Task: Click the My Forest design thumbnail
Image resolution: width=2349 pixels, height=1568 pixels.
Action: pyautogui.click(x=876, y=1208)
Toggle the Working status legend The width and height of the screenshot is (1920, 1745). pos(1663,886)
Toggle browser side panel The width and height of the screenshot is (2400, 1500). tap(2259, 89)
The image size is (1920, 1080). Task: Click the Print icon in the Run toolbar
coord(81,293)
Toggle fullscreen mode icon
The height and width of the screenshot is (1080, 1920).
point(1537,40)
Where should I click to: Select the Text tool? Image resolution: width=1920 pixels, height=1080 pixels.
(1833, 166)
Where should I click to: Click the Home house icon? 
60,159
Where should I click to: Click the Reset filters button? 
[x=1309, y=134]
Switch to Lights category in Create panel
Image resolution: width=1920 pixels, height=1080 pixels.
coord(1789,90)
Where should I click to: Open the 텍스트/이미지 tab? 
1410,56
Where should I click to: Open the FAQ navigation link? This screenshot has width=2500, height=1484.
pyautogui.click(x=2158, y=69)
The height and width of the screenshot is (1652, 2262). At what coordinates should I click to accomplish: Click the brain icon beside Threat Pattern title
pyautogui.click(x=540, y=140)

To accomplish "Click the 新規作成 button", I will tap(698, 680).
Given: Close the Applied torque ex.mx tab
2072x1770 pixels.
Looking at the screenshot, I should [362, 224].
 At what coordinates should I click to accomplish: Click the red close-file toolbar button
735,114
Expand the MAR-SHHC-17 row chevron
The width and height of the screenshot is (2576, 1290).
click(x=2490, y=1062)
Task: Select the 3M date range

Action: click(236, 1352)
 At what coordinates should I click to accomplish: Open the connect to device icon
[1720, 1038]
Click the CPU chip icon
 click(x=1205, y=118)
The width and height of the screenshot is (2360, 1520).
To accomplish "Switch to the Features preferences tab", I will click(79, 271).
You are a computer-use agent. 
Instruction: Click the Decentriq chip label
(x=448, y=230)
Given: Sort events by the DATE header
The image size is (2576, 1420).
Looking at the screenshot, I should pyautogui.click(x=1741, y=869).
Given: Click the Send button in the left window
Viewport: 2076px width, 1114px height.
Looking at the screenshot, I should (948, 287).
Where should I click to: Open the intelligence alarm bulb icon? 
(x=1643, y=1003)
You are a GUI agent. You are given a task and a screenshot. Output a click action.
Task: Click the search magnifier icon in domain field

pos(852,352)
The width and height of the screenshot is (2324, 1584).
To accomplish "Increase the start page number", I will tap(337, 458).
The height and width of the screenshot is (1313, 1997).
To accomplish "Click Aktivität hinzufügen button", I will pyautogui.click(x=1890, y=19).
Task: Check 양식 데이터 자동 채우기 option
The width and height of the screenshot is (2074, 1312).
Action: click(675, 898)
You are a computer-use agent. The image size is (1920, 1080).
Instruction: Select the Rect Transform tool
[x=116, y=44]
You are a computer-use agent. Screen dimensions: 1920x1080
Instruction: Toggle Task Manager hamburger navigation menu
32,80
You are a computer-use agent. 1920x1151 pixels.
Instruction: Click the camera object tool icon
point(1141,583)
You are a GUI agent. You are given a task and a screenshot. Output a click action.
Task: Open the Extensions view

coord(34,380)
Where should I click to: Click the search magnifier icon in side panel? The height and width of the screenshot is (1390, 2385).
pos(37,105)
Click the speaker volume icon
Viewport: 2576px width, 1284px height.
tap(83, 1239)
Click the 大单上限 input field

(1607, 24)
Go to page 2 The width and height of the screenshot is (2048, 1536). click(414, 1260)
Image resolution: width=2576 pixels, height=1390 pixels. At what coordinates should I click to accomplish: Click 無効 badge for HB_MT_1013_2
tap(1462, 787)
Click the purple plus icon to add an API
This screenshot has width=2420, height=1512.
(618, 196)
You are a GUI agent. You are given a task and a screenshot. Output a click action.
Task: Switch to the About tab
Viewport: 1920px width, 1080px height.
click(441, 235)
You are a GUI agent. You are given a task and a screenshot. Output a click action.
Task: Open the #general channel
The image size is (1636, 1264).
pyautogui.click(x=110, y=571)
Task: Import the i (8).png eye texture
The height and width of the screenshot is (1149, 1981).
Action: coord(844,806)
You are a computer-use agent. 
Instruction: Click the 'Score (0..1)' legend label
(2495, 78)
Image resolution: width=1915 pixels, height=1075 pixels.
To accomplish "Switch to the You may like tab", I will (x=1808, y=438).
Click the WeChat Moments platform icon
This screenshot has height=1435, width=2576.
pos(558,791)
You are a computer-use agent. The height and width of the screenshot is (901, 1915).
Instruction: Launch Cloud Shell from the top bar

▶ What to do
Search the entries for the word "page" and copy every line that has it.

▶ Response area
To accomplish "Increase the start page number", I will tap(337, 458).
Go to page 2 The width and height of the screenshot is (2048, 1536). click(414, 1260)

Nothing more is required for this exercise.